God bless you as you prepare!
Transfiguration: A Few Quotes
Between Matthew 17:1-8 (Jesus’s transfiguration) and 27:27-56 (Jesus’s crucifixion) there is a curious confluence of similar motifs and contrasting images. We have here a pictorial antithetical parallelism, something like a diptych in which the two plates have similar outlines but different colors.
—D. Allison, “The Embodiment of God’s Will” in Seek the Identity of Christ, Gaventa & Hays, p. 130
So we must say that, like the Transfiguration itself, these heavenly visions are—to borrow the powerful phrase of Karl Barth’s—the Reality of the Other side in the language and terms of the near side.
—K. Sonderegger, Systematic Theology Volume 1, p. 438
“So it is that on the Mount of Transfiguration, the revelation of the divine glory in Jesus takes the form of an ineffable brightness on which the disciples cannot bear to look.”
—I. McFarland, The Word Made Flesh, p. 41
Such a hope is defined not by an escape from earthly existence, but rather by the transfiguration of that existence so that it is and may be sustained in God’s presence. As “the first fruits of those who have died,” Jesus initiates that transfigured mode of life, which the redeemed will share at his coming.”
—I. McFarland, The Word Made Flesh, p. 184
[The purpose of the transfiguration] was to give them for the time a taste of immortality. Still they cannot find there a twofold body, but only the one which he had assumed, arrayed in new glory.
—J. Calvin, Institutes, Book 4.17
This interchange between God and man was in a special way made visible at Christ’s Transfiguration. The Transfiguration on Mount Tabor lets us sense the ultimate purpose of the incarnation. “In his outward appearance he was like us; for in his boundless love he took it upon himself to become creature, yet without changing [his divinity], and thus he became the image [typos] and symbol of himself: he has revealed himself symbolically out of his inner being; through himself who is visible he has drawn the whole of creation to himself who is invisible and totally hidden” (Maxiumus)
— C. Schönborn, God’s Human Face, p. 130.
On Mount Tabor, in Christ’s Transfiguration, does not the divine glory for a brief moment break through the obscure veil of the flesh?…The Word would guide us “from himself to himself,” and this journey, this transition, is indeed the “paschal passage” of the Lord, that “exodus” about which Christ conversed with Moses and Elijah at the Transfiguration.
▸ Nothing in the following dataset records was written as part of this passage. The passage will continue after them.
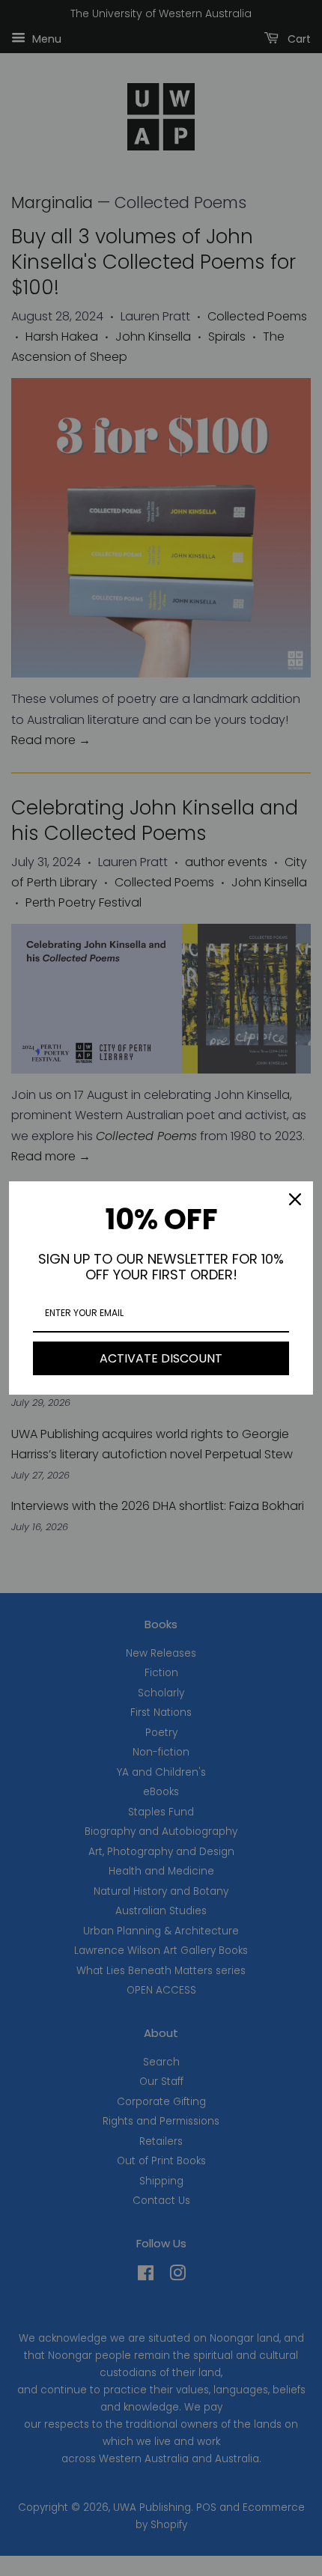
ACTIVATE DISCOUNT (161, 1358)
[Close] (295, 1199)
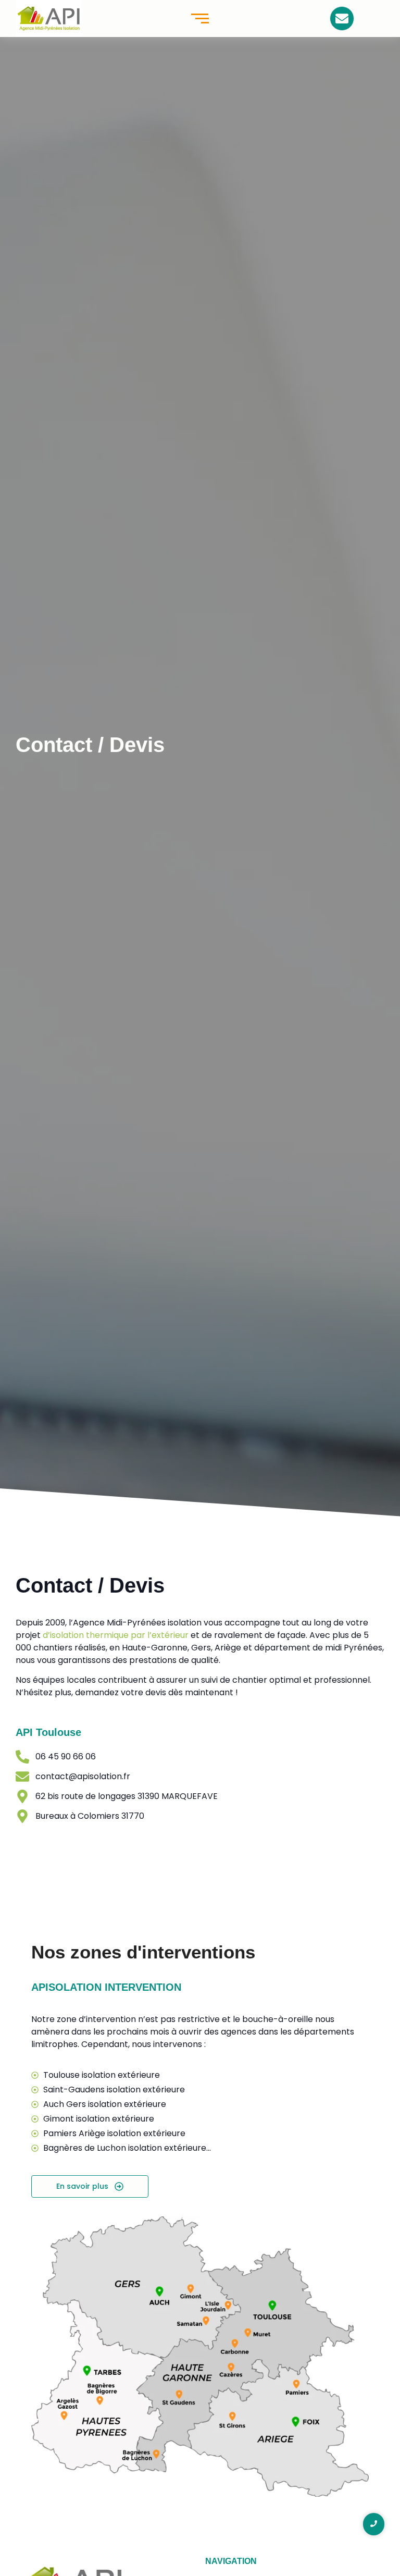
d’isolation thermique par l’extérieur (116, 1635)
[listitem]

In his paschal passage, Christ leads “all of creation” to the Father, for he, once lifted up from the earth, draws all to himself…By letting ourselves be guided by him on the way of his paschal passage, we ourselves will be “changed into his image, from glory to ever greater glory” (2 Cor. 3:18).
—C. Schönborn, God’s Human Face, p. 131
We find it, we hear and receive this word where it resounded anew in all its power and fulness, where it rang out as the human answer to the divine good. “Lord, it is good that we are here.” Through this answer, on the mount of the transfiguration, was witnessed forever, for all time, man’s reception of the divine good as his life, as his calling…And it is by this vision, this knowledge, this experience that the Church, in her deepest depths, lives.